The methods used to date flowstone samples to date have relied upon dissolving a sample to form a solution, something which will tend to homogenise the sample, averaging the age of multiple layers overlaying a piece of art, and therefore producing a younger age estimation for the art than if the oldest of these layers could be isolated. 

In a paper published in the journal Nature on 3 July 2024, a team of scientists led by Adhi Agus Oktaviana of the School of Humanities, Languages and Social Science at Griffith University, the Pusat Riset Arkeometri of the Badan Riset dan Inovasi Nasional, the Griffith Centre for Social and Cultural Research, and the Center for Prehistory and Austronesian Studies, and Renaud Joannes-Boyau of the Geoarchaeology and Archaeometry Research Group at Southern Cross University, present the results of a study which used laser-ablation uranium-series dating to provide more accurate dates for the Leang Tedongnge image, as well as other examples of cave art in the same region. 

The laser-ablation method enables the targeting of an area 44 μm in diameter, within a laboratory environment. This enables far smaller samples to be collected than with previous methods, which typically involved grinding a sample from the rockface with a rotary tool. With the laser ablation method it is possible to take a polished thin section of rock, and target points upon that, which is both cheaper and less destructive than traditional methods, as well as far more accurate, as it enables specifically targeting the layer of rock directly overlaying the pigment.

Map of the study area. (a) The Indonesian island of Sulawesi, showing the location of the southwestern peninsula (area inside rectangle). (b) South Sulawesi, with the limestone karst area of Maros-Pangkep indicated by blue shading. The locations of cave sites with dated Late Pleistocene rock art were as follows: 1, Leang Bulu’ Sipong 4; 2, Leang Karampuang; 3, Leang Tedongnge; 4, Leang Timpuseng. Oktaviana & Joannes-Boyau et al. (2024).

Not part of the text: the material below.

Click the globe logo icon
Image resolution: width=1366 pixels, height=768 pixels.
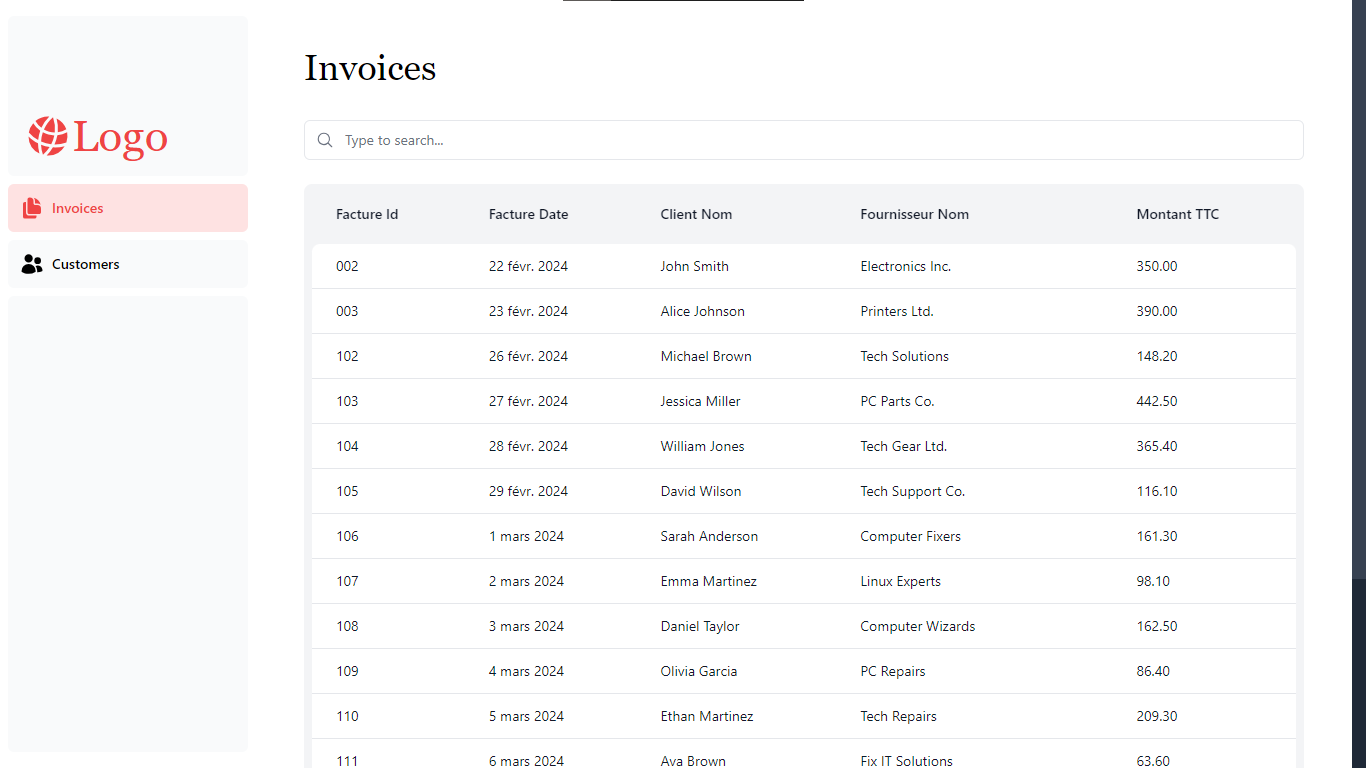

At the Leang Bulu’ Sipong 4 site in the Maros-Pangkep karst, a 4.5 m wide panel on the rear wall of a cave depicts a number of Human, or Therianthrope (Human-Animal hybrid) figures, interacting with Warty Pigs and Anoas (Dwarf Buffalo), Bubalus sp.. The figures are holding some form of objects, possibly spears or ropes. The artwork may depict a hunting scene, or possibly a visual representation of a myth.

Dated rock art panel at Leang Bulu’ Sipong 4. (a) Photostitched panorama of the rock art panel. Ther, Therianthrope. (b) Tracing of the dated rock art panel showing the results of laser-ablation uranium-series dating. (c) Transect view of the rock art sample BSP4.5 after removal from the artwork, highlighting the paint layer and the three integration zones (ROIs) and associated age calculations. (d) Laser-ablation-multicollector inductively coupled plasma mass spectrometry imaging of the BSP4.5 thorium²³²/uranium²³⁸ isotopic activity ratio. Oktaviana & Joannes-Boyau et al. (2024).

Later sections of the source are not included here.